The source code in this folder is used for mining LODA programs that generate integer sequences from the OEIS database. The high-level architecture is shown below. The mining process is coordinated in the Miner class. It uses Generator instances from the gen module to produce random LODA programs, which are evaluated and matched against the integer sequence database using instances of the Matcher class. If a generated program matches a sequence and there is no known program for it or it is considered better as the existing one, it is written to the programs folder and submitted to the central API server.
There are multiple generator and matcher implementations available. They are configured and combined in the central mining configuration file miners.json. A miner profile has the following basic properties:
- "enabled": Boolean to easily enable or disable a profile.
- "backoff": Boolean to control the back-off strategy during sequence matching.
- "overwrite": Controls whether existing programs should be overwritten. Possible values are "none", "auto" or "all".
See the gen module documentation for details on program generation and the sections below for details on sequence matching.

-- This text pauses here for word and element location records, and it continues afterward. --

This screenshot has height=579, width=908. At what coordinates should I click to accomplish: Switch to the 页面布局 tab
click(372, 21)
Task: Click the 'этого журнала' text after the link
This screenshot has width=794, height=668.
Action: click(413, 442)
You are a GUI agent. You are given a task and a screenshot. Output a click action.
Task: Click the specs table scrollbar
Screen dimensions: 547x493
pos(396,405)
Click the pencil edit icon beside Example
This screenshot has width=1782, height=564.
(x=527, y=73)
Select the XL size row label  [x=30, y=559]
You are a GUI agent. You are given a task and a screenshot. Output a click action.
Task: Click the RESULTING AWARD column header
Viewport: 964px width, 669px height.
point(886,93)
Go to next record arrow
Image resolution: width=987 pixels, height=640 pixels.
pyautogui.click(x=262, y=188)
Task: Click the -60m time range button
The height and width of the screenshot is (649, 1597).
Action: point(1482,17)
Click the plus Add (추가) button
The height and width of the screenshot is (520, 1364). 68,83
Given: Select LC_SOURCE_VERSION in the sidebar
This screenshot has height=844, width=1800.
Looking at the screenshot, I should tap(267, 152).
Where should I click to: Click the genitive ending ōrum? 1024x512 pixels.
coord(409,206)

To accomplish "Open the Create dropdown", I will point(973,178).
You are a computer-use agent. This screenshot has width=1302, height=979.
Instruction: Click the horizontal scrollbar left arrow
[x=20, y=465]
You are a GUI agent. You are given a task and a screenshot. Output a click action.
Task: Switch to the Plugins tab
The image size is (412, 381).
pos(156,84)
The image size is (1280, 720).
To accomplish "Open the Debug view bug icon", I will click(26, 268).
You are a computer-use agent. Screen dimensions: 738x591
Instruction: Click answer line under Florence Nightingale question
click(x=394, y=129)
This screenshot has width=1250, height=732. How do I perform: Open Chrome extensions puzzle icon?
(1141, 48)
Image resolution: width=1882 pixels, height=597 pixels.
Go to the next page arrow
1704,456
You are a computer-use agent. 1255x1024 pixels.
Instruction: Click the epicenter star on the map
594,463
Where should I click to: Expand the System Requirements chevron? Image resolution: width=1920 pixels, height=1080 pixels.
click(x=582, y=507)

Matchers are used to match generated programs to integer sequences. They include logic to handle "almost-matching" programs. Multiple matchers can be activated in the miner configuration, for example:
{
"matchers": [
"direct",
"linear1",
"linear2",
"binary",
"decimal",
"delta"
]
}Matchers perform two operations:
- Reduce Sequences: extract parameters from sequences and reduce sequences to more basic sequences.
- Extend Programs: extend generated programs using the extracted sequence parameters so that they match a target sequence.
See the examples in the following sections for better understanding of the process.
This is the most simple of all matchers. It just evaluates the generated program for a number of terms and matches it to sequences starting with exactly these terms. Thus, sequences are not reduced and generated program are not extended.
Supports linear output transformations to match sequences. Sequences are reduced as follows:
- Find the smallest non-negative term in a sequences and store it as
offset. Subtract theoffsetfrom all sequence terms. - Find the largest positive common divisor of all sequence terms and store it as
factor. Divide all sequence terms by thefactor.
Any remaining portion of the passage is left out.